Early on Pat acquires a sequined pink sunhat from what used to be a hairstyling supplies store – and is now a hair salon run by Black women – and later receives a pastel green suit complete with a purple hat. Compared to the grey, no-effort sweatpants he wears at the start of the journey, it’s transformatively camp, rooted in Pat’s own past as a flamboyant gay man who loved to perform at the local drag bar.
The passage of time is brutal and unforgiving throughout Stephens’ film, exemplified in one brilliantly haunting scene as the aforementioned drag bar is due to be closed and converted into a craft beer micro-pub the very next day. This isn’t to say that Stephens is blind to progress, though; safe spaces like the bar perhaps have less currency in our more accepting present.
Still, the existential angst is unmistakable; Pat, who has no children, laments his own lack of a legacy and in one scene even stares at his own pre-purchased burial plot next to David. But even as Pat gets closer to the end of his life and his looks fade, the spirit undeniably endures. That said, Kier admittedly still cuts a spry, statuesque figure at 76 years of age, and his famously piercing gaze has lost none of its allure.
These characteristics have more often seen the actor flourish as the menacing supporting villain in dozens upon dozens of productions both in Hollywood and abroad, so it’s enormously refreshing to see him playing a more imminently likeable character and doing so as a lead. At once dryly hilarious and suffused with the melancholy his strained, weathered countenance implies, it’s surely the most soulful role of Kier’s entire career.
He’s joined in the supporting stakes by Jennifer Coolidge, cast in a slyly against-type role as Pat’s former assistant-turned-hairdressing rival who ended up putting him out of business. If Coolidge is better known for her more mug-happy work in broad comedies, here she gives a disarmingly understated performance as an antagonistic figure in Pat’s life. Linda Evans is also effective in a tiny but punchy role as Rita, and Michael Urie bridges the generational gap as her grandson Dustin, a figure central to Pat’s own cathartic payoff at film’s end.
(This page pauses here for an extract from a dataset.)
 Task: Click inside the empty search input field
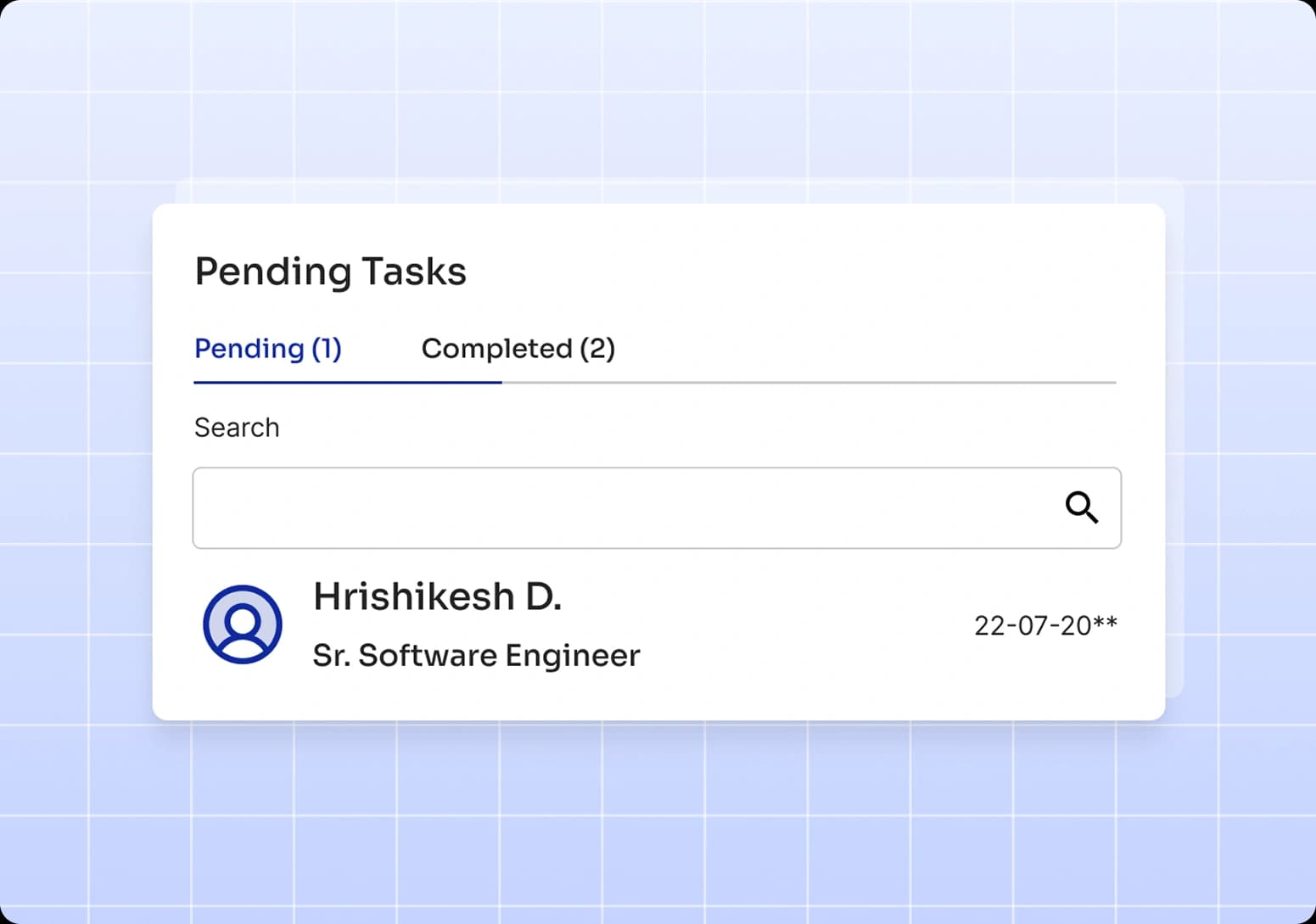594,507
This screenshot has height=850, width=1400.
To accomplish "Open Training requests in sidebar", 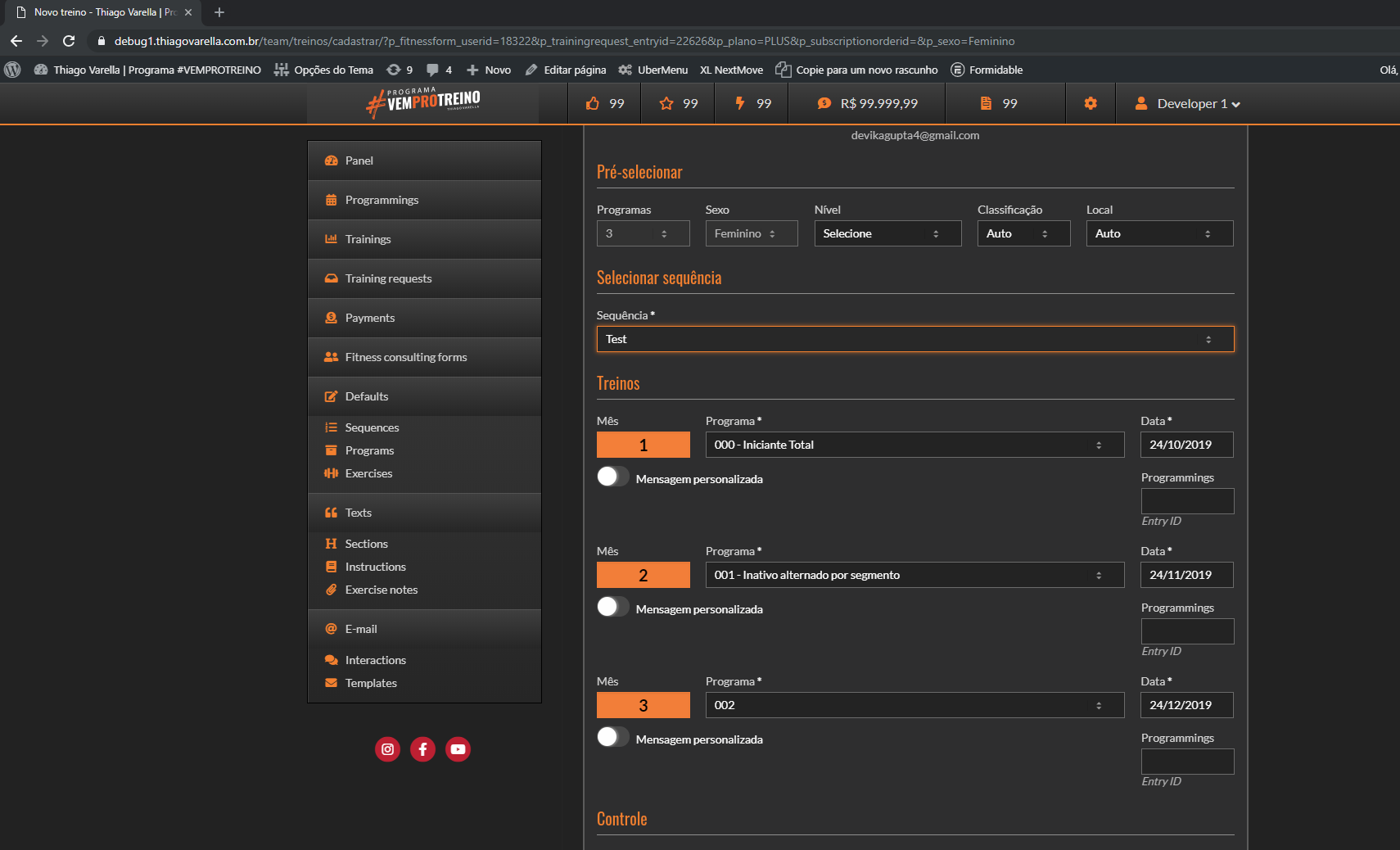I will (x=388, y=278).
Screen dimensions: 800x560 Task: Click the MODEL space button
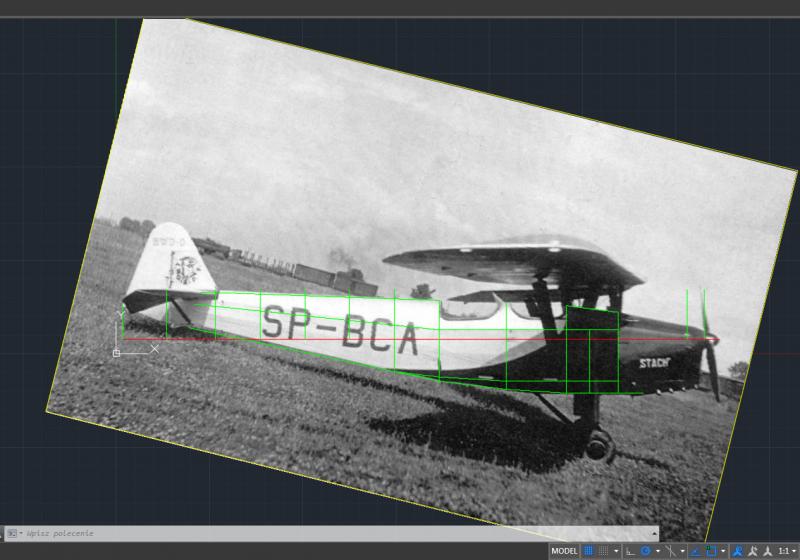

The tonal assurance throughout this project is remarkable, darting between wistful heartbreak and bone-dry humour at a moment’s notice, typically before slaloming into one of several well-placed needle-drops – most memorably, Pat dancing to Robyn’s “Dancing On My Own” at the drag bar with a chandelier atop his head. For an actor whose recent work involves telling Vince Vaughn what horrors he’d inflict upon his unborn baby in Brawl in Cell Block 99, it is a brilliantly jarring about-turn.
But neither these poppy interludes nor the flecks of absurdity are ever at the expense of the sweeping current of emotional plausibility, which beyond passing poignant comment on the unstoppable march of time and everything it devours – literally, everything – concedes how something as simple as a haircut can make someone’s life, or as the case might be, death.
Swan Song affords legendary character actor Udo Kier a long overdue showcase, the result of which is both spectacularly fun and deeply moving.